▶ **WORK ITEM**: Go over the entries below line by line, copying each one that contains the word "file".
TASK DATA Block Start
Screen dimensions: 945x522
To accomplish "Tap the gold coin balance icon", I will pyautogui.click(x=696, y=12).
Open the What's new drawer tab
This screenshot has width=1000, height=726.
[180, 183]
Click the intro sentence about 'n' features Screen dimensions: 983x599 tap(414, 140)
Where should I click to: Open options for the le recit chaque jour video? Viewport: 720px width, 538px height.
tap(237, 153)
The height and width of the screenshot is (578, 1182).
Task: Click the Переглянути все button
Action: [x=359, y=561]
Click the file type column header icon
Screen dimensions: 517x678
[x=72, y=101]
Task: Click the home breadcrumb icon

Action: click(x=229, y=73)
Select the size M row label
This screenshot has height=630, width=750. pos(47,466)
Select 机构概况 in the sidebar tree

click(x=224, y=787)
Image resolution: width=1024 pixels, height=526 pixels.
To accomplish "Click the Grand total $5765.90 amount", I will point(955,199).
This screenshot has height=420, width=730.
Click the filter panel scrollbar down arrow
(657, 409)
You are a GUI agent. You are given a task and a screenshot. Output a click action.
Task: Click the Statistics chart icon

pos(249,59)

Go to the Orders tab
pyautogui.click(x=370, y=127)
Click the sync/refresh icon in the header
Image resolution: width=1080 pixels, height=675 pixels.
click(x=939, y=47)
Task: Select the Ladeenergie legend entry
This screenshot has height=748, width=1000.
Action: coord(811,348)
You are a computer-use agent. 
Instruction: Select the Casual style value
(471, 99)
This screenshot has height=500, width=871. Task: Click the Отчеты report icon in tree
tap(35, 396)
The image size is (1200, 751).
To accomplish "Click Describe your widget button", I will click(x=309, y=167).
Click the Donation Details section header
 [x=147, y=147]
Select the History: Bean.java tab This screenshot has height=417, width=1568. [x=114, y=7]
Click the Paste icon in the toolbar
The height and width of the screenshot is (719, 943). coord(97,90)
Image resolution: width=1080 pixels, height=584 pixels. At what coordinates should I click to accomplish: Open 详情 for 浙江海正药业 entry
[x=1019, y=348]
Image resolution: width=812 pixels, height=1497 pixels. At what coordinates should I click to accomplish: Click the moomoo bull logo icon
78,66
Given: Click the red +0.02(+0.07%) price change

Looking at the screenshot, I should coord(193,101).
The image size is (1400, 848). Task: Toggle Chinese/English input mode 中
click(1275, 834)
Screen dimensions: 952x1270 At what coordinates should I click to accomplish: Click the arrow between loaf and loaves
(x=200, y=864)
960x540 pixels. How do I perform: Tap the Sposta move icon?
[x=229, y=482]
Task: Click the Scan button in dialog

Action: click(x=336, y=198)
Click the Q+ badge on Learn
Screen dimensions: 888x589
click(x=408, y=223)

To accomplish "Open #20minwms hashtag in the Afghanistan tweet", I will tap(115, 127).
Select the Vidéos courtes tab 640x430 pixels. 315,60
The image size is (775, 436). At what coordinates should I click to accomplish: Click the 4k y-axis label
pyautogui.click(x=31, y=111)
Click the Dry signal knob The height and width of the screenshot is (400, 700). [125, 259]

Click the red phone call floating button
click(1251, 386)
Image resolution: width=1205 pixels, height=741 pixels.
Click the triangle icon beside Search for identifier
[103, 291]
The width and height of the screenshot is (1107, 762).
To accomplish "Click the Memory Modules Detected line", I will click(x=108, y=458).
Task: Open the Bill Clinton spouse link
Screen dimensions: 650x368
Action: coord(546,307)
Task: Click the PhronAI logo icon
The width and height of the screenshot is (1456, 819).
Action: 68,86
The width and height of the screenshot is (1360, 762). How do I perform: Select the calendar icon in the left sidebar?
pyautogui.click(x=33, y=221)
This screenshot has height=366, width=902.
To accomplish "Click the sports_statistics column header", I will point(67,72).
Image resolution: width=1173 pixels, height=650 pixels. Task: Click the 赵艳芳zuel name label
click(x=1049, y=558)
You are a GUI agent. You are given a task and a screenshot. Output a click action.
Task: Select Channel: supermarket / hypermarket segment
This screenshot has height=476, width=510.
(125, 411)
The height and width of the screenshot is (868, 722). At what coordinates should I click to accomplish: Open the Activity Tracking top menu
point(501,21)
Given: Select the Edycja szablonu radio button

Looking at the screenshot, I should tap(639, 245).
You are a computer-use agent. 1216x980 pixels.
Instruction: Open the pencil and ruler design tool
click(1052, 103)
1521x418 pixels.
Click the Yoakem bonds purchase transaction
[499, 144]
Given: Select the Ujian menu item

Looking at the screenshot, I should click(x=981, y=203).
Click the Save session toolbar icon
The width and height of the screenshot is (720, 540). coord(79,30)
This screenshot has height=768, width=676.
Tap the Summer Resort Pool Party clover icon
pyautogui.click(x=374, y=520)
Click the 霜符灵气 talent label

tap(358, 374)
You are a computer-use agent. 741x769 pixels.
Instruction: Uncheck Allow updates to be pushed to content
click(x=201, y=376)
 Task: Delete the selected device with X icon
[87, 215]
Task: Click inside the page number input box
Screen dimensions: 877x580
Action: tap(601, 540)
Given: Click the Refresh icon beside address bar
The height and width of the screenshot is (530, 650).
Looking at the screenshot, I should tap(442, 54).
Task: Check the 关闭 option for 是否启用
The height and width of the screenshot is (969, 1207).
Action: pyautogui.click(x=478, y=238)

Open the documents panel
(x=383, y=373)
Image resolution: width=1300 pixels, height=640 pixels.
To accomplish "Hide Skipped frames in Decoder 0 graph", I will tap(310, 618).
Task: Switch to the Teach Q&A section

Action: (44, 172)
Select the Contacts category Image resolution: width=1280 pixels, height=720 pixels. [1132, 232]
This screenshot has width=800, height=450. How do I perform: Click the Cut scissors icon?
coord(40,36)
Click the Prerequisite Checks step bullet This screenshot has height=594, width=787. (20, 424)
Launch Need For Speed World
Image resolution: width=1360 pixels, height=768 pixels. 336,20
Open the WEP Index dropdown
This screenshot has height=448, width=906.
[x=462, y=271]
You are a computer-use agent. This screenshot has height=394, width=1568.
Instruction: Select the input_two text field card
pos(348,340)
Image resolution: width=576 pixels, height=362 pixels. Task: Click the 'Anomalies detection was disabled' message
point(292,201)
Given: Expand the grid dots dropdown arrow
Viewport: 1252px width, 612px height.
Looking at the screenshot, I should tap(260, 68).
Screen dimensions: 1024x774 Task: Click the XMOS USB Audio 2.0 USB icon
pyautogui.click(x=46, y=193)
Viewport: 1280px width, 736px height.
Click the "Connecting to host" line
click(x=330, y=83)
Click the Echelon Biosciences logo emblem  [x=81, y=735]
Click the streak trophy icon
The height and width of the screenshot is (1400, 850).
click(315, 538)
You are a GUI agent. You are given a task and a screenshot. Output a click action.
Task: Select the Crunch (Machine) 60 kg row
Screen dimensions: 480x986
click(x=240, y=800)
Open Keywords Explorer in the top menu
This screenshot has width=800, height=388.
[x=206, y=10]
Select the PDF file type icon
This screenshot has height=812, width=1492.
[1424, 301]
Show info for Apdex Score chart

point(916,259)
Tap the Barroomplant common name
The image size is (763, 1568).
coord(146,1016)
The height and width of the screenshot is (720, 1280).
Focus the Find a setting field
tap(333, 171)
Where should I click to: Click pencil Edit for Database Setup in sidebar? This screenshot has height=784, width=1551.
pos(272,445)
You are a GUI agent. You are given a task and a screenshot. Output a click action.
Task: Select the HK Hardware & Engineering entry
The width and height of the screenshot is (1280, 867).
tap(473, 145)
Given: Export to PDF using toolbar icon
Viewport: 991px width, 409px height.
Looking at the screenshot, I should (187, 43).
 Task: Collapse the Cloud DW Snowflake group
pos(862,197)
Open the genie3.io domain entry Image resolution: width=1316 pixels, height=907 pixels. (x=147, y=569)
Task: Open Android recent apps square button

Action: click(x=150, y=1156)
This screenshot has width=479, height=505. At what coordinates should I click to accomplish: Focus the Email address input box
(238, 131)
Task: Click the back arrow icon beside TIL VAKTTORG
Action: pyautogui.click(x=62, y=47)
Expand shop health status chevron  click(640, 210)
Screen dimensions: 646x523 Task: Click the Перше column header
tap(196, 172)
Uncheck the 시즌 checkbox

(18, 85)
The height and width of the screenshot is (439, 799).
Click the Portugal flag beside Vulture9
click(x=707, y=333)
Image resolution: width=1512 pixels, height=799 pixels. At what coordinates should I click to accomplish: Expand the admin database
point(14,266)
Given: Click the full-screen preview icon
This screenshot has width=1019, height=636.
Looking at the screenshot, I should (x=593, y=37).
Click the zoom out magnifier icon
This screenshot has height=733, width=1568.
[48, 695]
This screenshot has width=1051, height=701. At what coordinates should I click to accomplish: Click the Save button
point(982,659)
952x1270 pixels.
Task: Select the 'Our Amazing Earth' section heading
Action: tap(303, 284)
TASK DATA Block End
▶ **WRITTEN ANSWER**:
Click the file type column header icon
Select the PDF file type icon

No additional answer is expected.